Architects, designers and urban planners are borrowing from natural phenomena as diverse as termite mounds and resilient grapefruits to design smart, sustainable cities
With soaring glass skyscrapers and swaths of concrete, modern cities often seem actively to work against nature, pushing it down and suppressing it rather than working alongside it.
Yet a growing number of progressive architects, designers, engineers, scientists and urban planners are looking to the Earth’s systems for inspiration.
Biomimicry is based on the idea that animals, plants and the Earth’s natural processes are the ultimate engineering feats. The approach looks to replicate nature’s clever ideas, whether it be designing a water collection device with inkjet-printed microdroplets imbued with binding agents, based on the Namib desert beetle’s ability to harvest vapour from fog; or a passively cooled building in the style of a termite mound.

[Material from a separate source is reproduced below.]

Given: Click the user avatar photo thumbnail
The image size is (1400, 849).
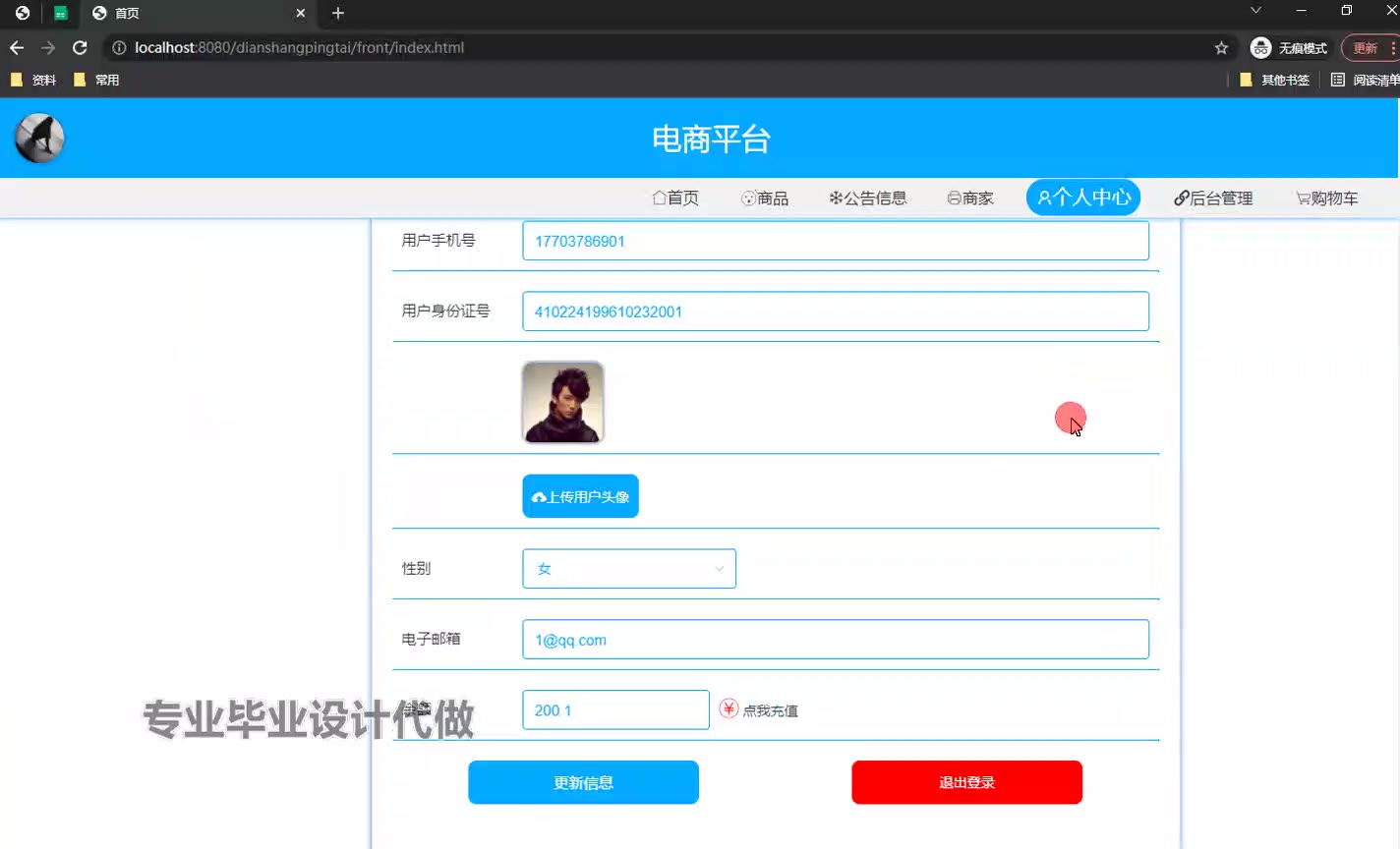Looking at the screenshot, I should click(563, 403).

Biomimicry stems from the logical conclusion that nature’s systems function well: examples of when they fail are found only in the fossil record.

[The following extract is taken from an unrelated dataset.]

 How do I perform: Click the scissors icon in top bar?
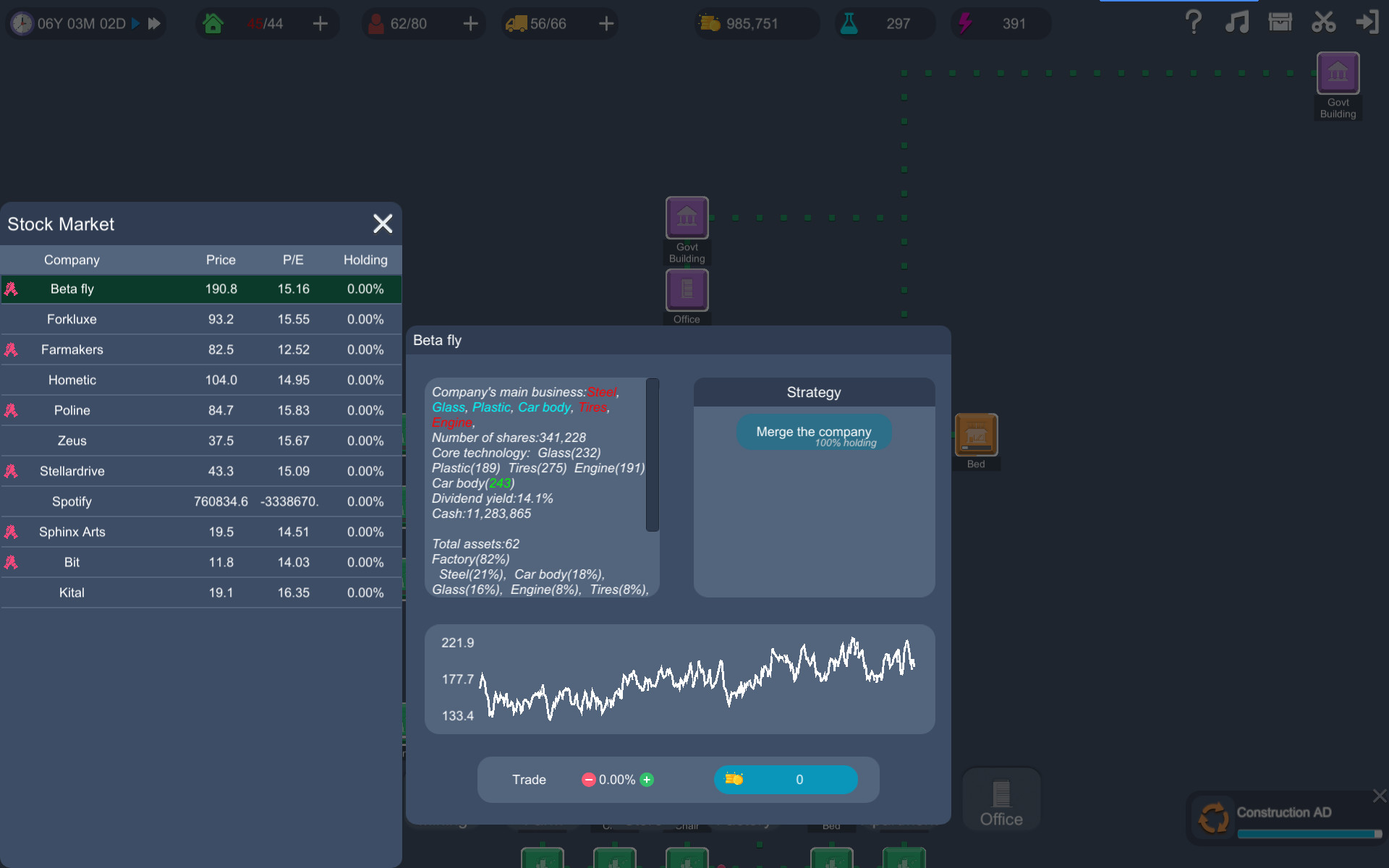point(1324,22)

Of course, there is a big gap between marvelling at a spider’s ability to spin a web, and designing a fabric that mimics its selectively sticky properties. And the sheltering tree does not provide the solid cover of a roof to keep out rain. But the glimpses of light and moving shadow the tree casts could offer other benefits, such as negating the need for illumination at specific times of day. A smart building might exploit these.
Dr Cheryl Desha was a panellist at last month’s event Catching up with the Jetsons: Cities in 2050 at the World Science festival in Brisbane. The Queensland University of Technology lecturer in sustainable development foresees a future in which cities are more like natural environments, functional and resilient, protecting inhabitants from weather, pollution and viruses, while minimising their carbon footprint.